Seite:
____

Donnerstag, 7. März 2013

Schießstände im Landtag (1)

Persönlicher Bericht eines Beobachters von der Sitzung des sachsen-anhaltischen Innenausschusses vom 7. März 2013:

Die Grünen haben wieder zugeschlagen. Nachdem sie bereits vor anderthalb Jahren gegen den Betrieb von Schießsportanlagen, die sich in der Nähe von Schulen befinden (darunter auch der des PSV 90 Dessau in Waldersee), erfolglos agitiert hatten, ging es am 12. Februar weiter. Mit der LT-Drucksache 6/1787 wurde das Thema wieder auf die Agenda gesetzt. Am 21.02. befaßte sich das Landtagsplenum mit dem grünen Antrag und überwies ihn zur weiteren Behandlung in die Ausschüsse für Inneres, Bildung und Landesentwicklung.

Als erster hatte sich heute der Innenausschuß mit dem Thema zu befassen. Der Sitzungssaal in der Olvenstedter Straße 4 war gut gefüllt. Kurz nach 12 Uhr wurde der Tagesordnungspunkt 2 "Keine Schießstände in der Nähe von Schulen und Kindertagesstätten" aufgerufen.

Zunächst referierte Innenminister Holger Stahlknecht (CDU) den Sachstand aus Sicht seines Hauses. Er wies darauf hin, daß alle für den Schießbetrieb notwendigen Erlaubnisse vorliegen und zudem regelmäßig Kontrollen durchgeführt werden. Das MdI sieht keinerlei Rechtsgrundlage für eine Unterbrechung des Schießbetriebes. Sollte man dies dennoch versuchen, kämen - da dann enteignungsgleicher Eingriff vorläge - erhebliche Kosten auf die betroffenen Kommunen zu. Fazit: Es gibt keinen rechtlichen Anlaß für das Entfernen der Stände, da dort alles ordnungsgemäß und rechtmäßig abläuft.

____

Bereitgestellte Einträge:
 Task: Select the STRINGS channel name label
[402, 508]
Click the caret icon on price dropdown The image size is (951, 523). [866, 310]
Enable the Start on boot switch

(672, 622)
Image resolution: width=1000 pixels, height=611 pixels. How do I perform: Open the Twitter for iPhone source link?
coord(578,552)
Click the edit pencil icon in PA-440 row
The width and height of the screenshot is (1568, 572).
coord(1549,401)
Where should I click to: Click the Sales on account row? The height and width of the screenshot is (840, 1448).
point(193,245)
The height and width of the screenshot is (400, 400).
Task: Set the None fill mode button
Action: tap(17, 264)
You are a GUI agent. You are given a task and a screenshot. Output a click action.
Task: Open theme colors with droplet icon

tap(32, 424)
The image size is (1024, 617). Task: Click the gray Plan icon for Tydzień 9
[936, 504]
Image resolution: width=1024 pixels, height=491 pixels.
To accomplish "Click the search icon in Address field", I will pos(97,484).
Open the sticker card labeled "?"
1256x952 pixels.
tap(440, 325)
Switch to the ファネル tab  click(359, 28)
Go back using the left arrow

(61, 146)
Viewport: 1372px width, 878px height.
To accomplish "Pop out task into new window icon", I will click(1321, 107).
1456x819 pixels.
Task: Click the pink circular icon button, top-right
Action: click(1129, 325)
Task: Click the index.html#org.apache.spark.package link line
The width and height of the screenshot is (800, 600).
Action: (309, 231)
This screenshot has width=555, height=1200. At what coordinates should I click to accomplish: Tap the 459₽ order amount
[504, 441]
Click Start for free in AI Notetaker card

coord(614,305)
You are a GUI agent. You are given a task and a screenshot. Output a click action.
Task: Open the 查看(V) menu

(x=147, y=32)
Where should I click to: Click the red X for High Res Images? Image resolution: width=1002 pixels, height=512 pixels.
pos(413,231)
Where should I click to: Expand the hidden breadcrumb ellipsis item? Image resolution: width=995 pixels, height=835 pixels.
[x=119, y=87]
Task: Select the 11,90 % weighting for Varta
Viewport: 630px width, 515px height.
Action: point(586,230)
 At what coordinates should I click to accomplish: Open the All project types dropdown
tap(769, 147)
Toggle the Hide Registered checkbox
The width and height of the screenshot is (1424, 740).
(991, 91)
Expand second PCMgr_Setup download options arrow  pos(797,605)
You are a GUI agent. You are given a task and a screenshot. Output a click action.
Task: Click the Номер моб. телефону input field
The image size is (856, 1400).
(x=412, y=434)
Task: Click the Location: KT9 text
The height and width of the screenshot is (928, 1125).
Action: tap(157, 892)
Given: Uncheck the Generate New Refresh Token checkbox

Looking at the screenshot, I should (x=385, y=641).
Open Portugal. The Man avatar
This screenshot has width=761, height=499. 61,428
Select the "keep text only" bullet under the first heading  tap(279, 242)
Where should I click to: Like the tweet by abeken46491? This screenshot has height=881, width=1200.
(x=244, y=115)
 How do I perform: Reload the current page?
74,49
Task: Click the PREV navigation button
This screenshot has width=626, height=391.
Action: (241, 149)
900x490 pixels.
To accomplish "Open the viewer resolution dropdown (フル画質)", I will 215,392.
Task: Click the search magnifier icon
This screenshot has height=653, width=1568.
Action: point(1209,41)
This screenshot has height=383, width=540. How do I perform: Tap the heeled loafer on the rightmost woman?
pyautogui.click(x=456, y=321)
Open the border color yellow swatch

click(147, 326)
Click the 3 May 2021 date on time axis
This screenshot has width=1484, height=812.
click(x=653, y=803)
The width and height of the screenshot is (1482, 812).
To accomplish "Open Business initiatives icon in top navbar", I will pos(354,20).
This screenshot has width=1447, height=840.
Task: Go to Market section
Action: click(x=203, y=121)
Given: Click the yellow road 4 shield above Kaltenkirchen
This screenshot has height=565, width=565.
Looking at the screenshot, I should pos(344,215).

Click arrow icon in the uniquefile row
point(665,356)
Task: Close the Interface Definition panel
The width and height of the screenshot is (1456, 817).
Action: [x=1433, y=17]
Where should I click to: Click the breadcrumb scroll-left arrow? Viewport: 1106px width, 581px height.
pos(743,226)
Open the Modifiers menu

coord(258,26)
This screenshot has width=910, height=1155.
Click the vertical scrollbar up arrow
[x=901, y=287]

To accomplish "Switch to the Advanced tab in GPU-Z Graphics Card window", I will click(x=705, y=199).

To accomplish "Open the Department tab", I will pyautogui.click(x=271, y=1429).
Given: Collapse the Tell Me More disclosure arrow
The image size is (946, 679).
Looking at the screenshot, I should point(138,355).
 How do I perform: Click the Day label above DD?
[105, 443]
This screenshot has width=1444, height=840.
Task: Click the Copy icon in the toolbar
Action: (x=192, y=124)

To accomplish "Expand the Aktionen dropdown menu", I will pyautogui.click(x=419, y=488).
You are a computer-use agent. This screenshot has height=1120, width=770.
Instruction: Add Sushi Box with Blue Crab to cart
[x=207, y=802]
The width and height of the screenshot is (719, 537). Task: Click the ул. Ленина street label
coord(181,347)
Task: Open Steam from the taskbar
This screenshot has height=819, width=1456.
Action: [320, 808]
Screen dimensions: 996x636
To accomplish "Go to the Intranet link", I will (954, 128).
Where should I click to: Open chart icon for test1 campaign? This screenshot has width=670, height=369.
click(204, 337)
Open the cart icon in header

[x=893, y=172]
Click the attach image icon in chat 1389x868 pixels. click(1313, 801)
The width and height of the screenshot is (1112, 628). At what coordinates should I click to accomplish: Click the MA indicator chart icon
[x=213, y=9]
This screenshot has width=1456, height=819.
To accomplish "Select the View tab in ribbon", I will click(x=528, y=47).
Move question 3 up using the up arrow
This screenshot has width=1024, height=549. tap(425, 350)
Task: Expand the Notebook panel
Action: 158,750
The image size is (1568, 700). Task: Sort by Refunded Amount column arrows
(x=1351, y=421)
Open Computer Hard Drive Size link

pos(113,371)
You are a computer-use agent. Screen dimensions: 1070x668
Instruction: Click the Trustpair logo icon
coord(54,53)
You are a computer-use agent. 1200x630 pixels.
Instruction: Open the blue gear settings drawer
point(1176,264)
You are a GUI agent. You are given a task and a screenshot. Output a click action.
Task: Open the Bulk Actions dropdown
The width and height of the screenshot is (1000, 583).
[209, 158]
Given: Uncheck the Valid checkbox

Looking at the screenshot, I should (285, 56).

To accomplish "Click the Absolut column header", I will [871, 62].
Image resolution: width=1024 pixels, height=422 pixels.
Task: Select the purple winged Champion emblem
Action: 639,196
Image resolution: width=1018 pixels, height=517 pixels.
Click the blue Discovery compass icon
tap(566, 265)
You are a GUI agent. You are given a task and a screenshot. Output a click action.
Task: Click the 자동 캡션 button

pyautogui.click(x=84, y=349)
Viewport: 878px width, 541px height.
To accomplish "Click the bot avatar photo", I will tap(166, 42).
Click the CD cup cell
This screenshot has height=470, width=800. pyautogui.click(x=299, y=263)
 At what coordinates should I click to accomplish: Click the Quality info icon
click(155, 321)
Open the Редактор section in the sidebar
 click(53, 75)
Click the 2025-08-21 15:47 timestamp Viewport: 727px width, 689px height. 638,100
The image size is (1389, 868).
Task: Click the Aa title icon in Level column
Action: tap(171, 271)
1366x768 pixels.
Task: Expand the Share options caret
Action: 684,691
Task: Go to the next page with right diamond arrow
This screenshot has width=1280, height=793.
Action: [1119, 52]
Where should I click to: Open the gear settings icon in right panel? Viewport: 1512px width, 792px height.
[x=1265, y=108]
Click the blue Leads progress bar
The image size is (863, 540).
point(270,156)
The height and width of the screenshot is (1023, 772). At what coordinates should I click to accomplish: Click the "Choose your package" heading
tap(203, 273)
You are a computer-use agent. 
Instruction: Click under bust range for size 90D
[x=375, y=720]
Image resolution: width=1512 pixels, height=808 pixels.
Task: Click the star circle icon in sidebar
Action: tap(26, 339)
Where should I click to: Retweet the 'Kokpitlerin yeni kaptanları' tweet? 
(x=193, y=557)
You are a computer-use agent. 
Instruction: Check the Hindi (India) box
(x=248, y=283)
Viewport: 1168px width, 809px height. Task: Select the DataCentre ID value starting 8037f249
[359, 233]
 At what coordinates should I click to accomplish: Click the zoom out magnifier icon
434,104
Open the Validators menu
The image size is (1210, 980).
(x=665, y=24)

____

Aufgaben:
[1] Schreiben Sie aus dem Bericht über die Innenausschusssitzung den Abschnitt wortgetreu ab, der mit „Die Grünen haben“ beginnt und bis einschließlich „Bildung und Landesentwicklung.“ reicht.
[2] Führen Sie den Bericht über die Innenausschusssitzung im Anschluss an seinen letzten Satz weiter.
Die Einträge spielen hierfür keine Rolle.

Lösungen:
[1]
Die Grünen haben wieder zugeschlagen. Nachdem sie bereits vor anderthalb Jahren gegen den Betrieb von Schießsportanlagen, die sich in der Nähe von Schulen befinden (darunter auch der des PSV 90 Dessau in Waldersee), erfolglos agitiert hatten, ging es am 12. Februar weiter. Mit der LT-Drucksache 6/1787 wurde das Thema wieder auf die Agenda gesetzt. Am 21.02. befaßte sich das Landtagsplenum mit dem grünen Antrag und überwies ihn zur weiteren Behandlung in die Ausschüsse für Inneres, Bildung und Landesentwicklung.

[2]
Danach ergriff Sebastian Striegel (Bündnis 90/Die Grünen) als einiziger Vertreter seiner Partei im Innenausschuß das Wort. Zunächst behauptete er, der Antrag stelle kein Mißtrauensvotum gegen Schützen dar. Doch sollten Schulen eine "sichere Umgebung" bieten und die Entfernung der Schießstände sei aus "friedenspädagogischer" Sicht geboten. Er wolle keine Auseinandersetzung über die drei konkreten Anlagen führen, es gehe vielmehr um eine grundsätzliche Frage. In der Zukunft solle eine räumliche Nähe vermieden werden. Dann kam eine Aussage Striegels, die später noch für Verwirrung im Ausschuß sorgte und die er da teilweise zurücknahm: Die existierenden Schießstände sollten nicht in Zweifel gezogen werden, weil sie über Bestandsschutz verfügen.

Der Innenminister signalisierte dann, daß er die Auffassung bezüglich Bestandsschutz teile, sich aber eine baurechtliche Neuregelung für künftige Fälle vorstellen könne.

Für die SPD-Fraktion ergriff der Abgeordnete Rüdiger Erben das Wort. Er forderte von den Grünen aus den genannten Gründen den Verzicht auf Punkt 2 ihres Antrages. Im übrigen stimmte er den ersten Ausführungen des Innenministers zu. Wie schon während seiner Rede im Plenum hat Erben auch heute aus seiner starken Skepsis gegenüber dem grünen Vorhaben keinen Hehl gemacht. Nicht nur, daß die Schießstände rechtlich abgesichert sind, die Verantwortlichen vor Ort - also in den Kommunen, Schulen usw. - wollen an der jeweiligen Situation nichts ändern. (Die Schießstände werden also nur von einigen wenigen Landtagsabgeordneten, nicht jedoch von den unmittelbar betroffenen Bürgern als Problem empfunden.)
Ferner sei es unverantwortlich, durch scharfe Rhetorik gegen Schießstände und Schützenvereine in Teilen der Öffentlichkeit Erwartungen zu wecken, die aus rechtlichen Gründen nicht erfüllbar sind. Abschließend plädierte Erben für die Weiterleitung des Antrags in den Ausschuß für Landesentwicklung, um evenetuelle baurechtliche Schritte wie Abstandsflächen für die Zukunft zu prüfen. Doch auch insofern war er skeptisch.

Danach äußerte sich der Dessauer Abgeordnete Jens Kolze (CDU). Er faßte kurz zusammen, daß aus Sicht seiner Fraktion kein Handlungsbedarf besteht. Ein kausaler Zusammenhang zwischen den Schießständen in der Nähe von Schulen und möglicherweise bedenklichen Lagen ist für ihn nicht ersichtlich. Zudem warnte Kolze vor dem Versuch, eine olympische Sportart wie das Schießen zu kriminalisieren.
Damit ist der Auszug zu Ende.